* **EXCERPTED TEXT**
========

Scrape Documentation Sites for AI: Build a Living Knowledge Base

Learn how to scrape Stripe, GitHub, and other API docs to build a living knowledge base for AI agents. Handle multi-page docs, versioning, and auth.

Every AI application that helps developers eventually runs into the same wall: the LLM's training data is months or years out of date. Stripe updates its API. GitHub ships new Actions syntax. OpenAI deprecates endpoints. Your AI assistant confidently answers with stale information, and your users lose trust.

The fix is a living knowledge base: a continuously updated index of the documentation your AI needs to know. This tutorial walks through exactly how to build one using KnowledgeSDK, covering multi-page documentation sites, versioned docs, and the edge cases that break naive scrapers.

Why Documentation Sites Are Hard to Scrape

API documentation presents unique challenges that make generic scrapers fail:

Multi-page depth. Stripe's documentation has hundreds of pages across dozens of product areas. A single fetch() call gets you the homepage. You need to follow internal links, detect section boundaries, and know when to stop.

JavaScript rendering. Modern docs frameworks — Docusaurus, Mintlify, ReadTheDocs, GitBook — render content client-side. A headless browser or a service that manages one is required to get the actual text.

Versioned content. Many docs expose version selectors: /docs/v2/ vs /docs/v3/. Your scraper needs a strategy for which version(s) to index and how to handle version drift.

Auth-protected docs. Internal documentation, private API references, or docs behind a paywall need session cookies or API keys passed through to the scraper.

Navigation structures. Docs use sidebars, collapsible sections, and tab components. You need to extract the logical hierarchy, not just the raw text, so your AI can reason about where content lives.

KnowledgeSDK handles the headless browser pool, JavaScript execution, and pagination automatically. Your job is to give it the right starting points and extraction strategy.

========

* **DATASET CONTENT**
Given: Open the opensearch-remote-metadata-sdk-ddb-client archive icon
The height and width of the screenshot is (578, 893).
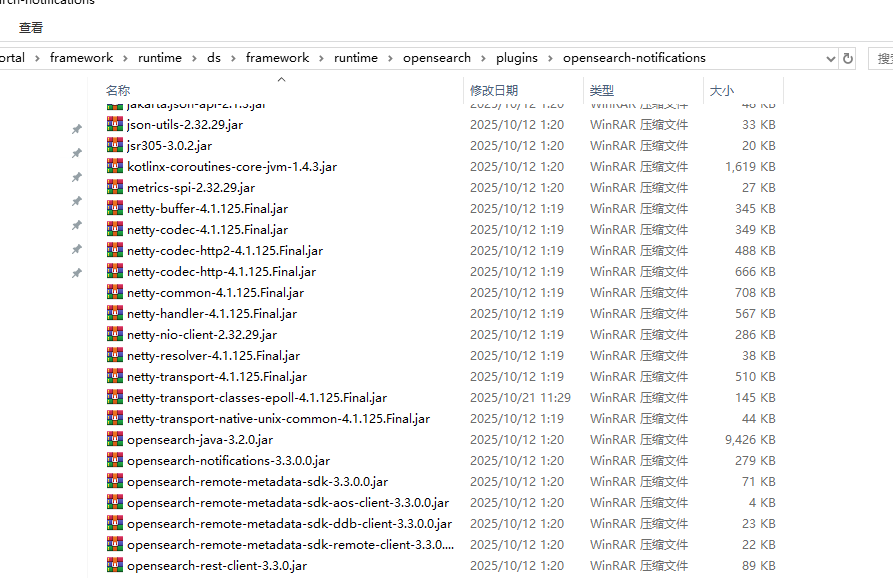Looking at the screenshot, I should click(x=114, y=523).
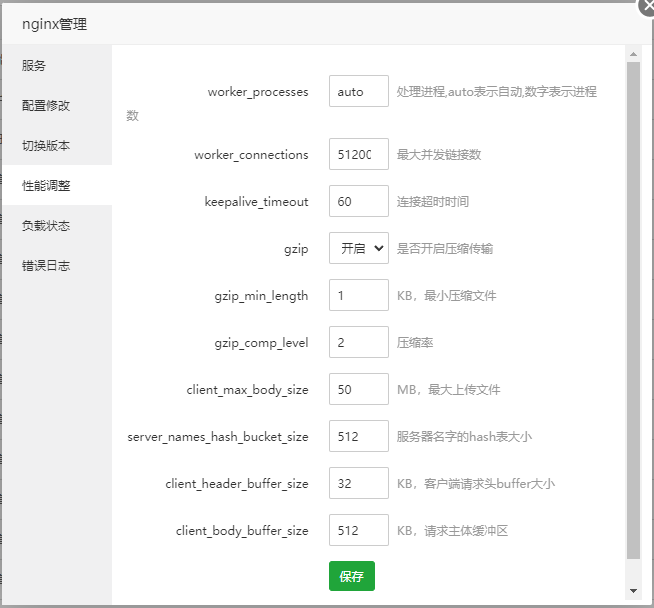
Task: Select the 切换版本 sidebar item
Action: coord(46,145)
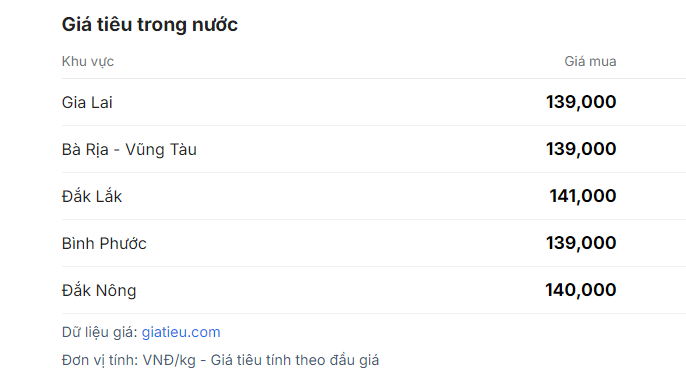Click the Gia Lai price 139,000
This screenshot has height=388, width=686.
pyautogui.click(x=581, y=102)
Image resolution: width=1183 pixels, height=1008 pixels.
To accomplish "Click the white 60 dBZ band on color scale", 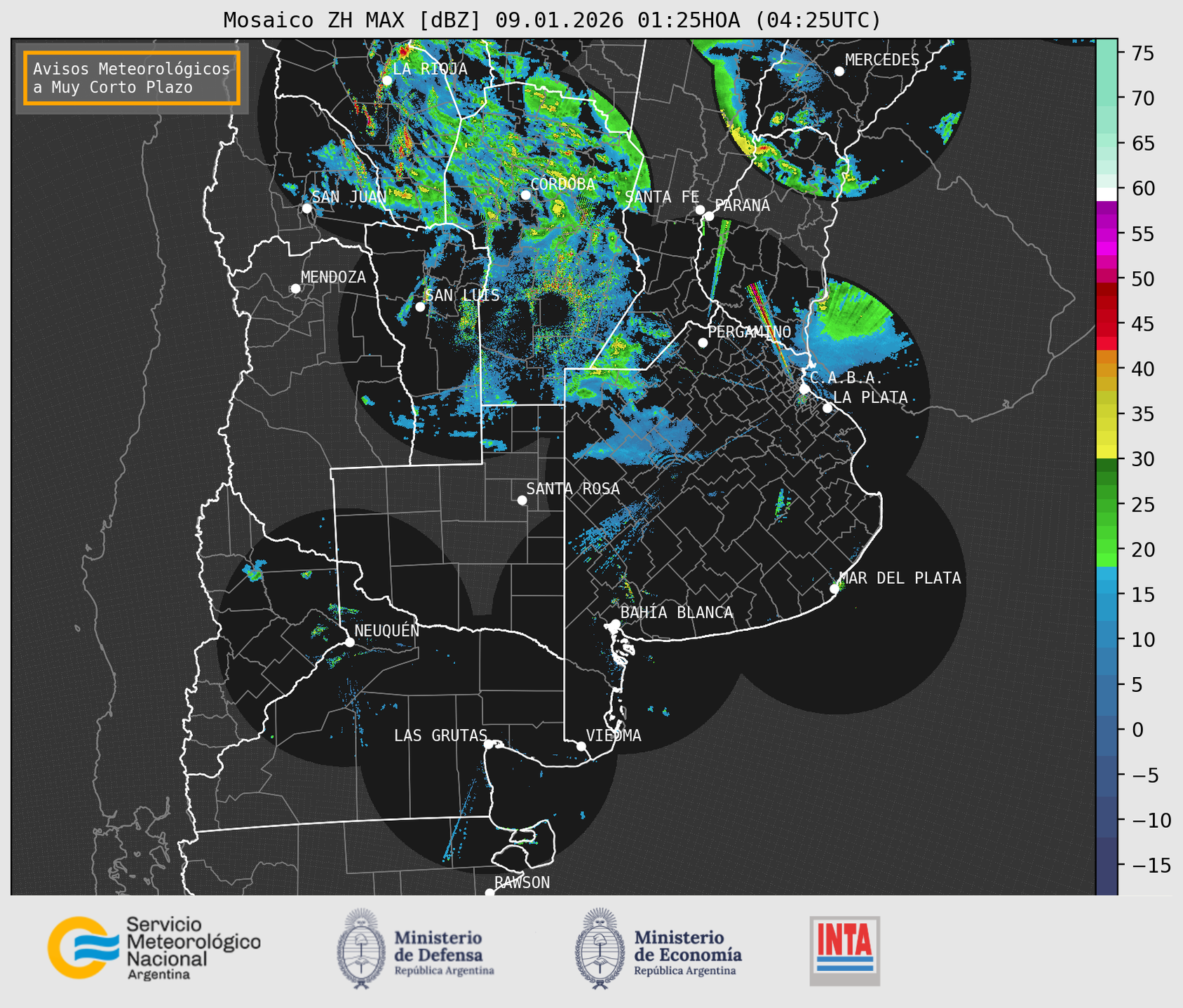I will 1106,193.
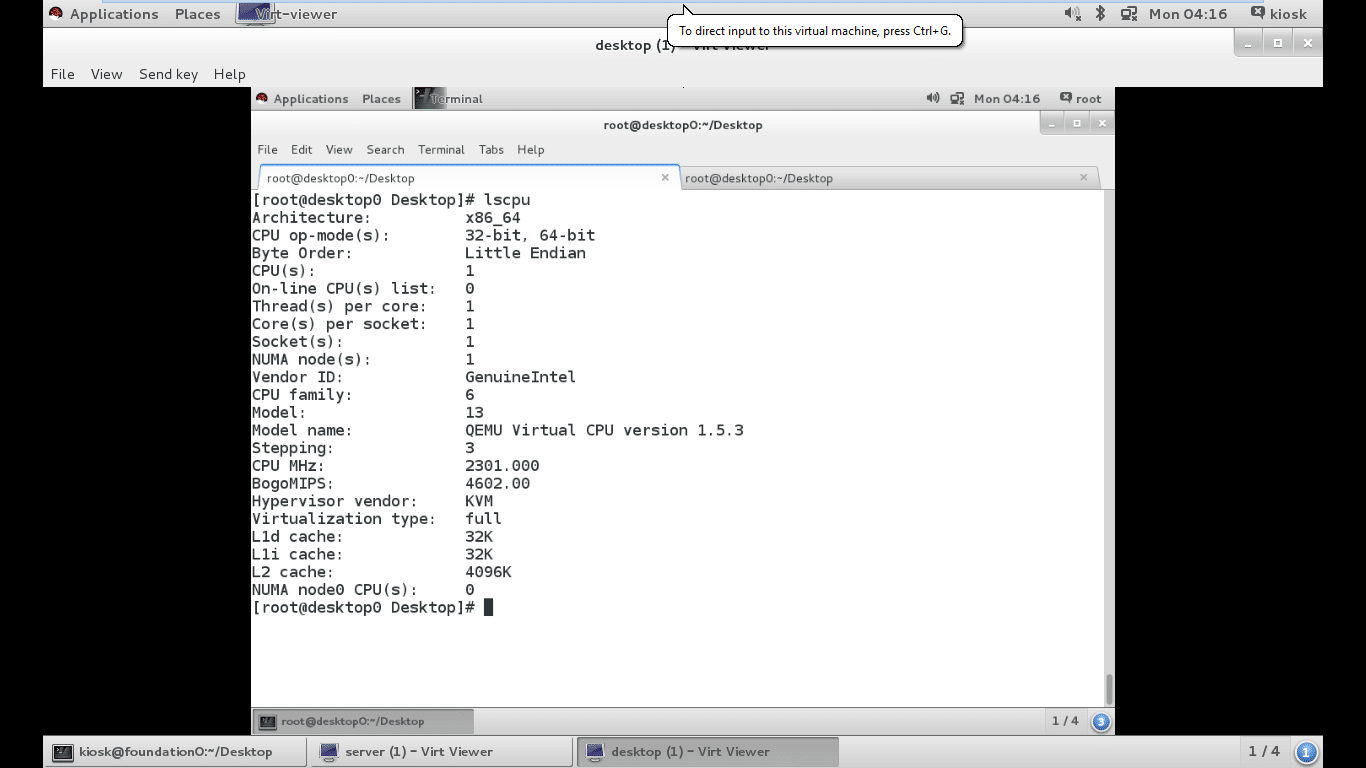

========

* **ASSIGNED TASK 1**
Copy everything in the documentation-scraping tutorial from "Auth-protected docs. Internal" down to "and extraction strategy.".
* **ASSIGNED TASK 2**
According to the documentation-scraping tutorial, are these statements true? Answer yes or no for each and quote the words that decide it. (a) Mintlify renders content client-side. (b) A single fetch() call retrieves all of Stripe's documentation pages. (c) KnowledgeSDK handles pagination automatically.
Rely only on the tutorial on scraping documentation sites, not on the records.

* **RESPONSE AREA 1**
Auth-protected docs. Internal documentation, private API references, or docs behind a paywall need session cookies or API keys passed through to the scraper.

Navigation structures. Docs use sidebars, collapsible sections, and tab components. You need to extract the logical hierarchy, not just the raw text, so your AI can reason about where content lives.

KnowledgeSDK handles the headless browser pool, JavaScript execution, and pagination automatically. Your job is to give it the right starting points and extraction strategy.

* **RESPONSE AREA 2**
(a) Yes: "Modern docs frameworks — Docusaurus, Mintlify, ReadTheDocs, GitBook — render content client-side."
(b) No: "A single fetch() call gets you the homepage."
(c) Yes: "KnowledgeSDK handles the headless browser pool, JavaScript execution, and pagination automatically."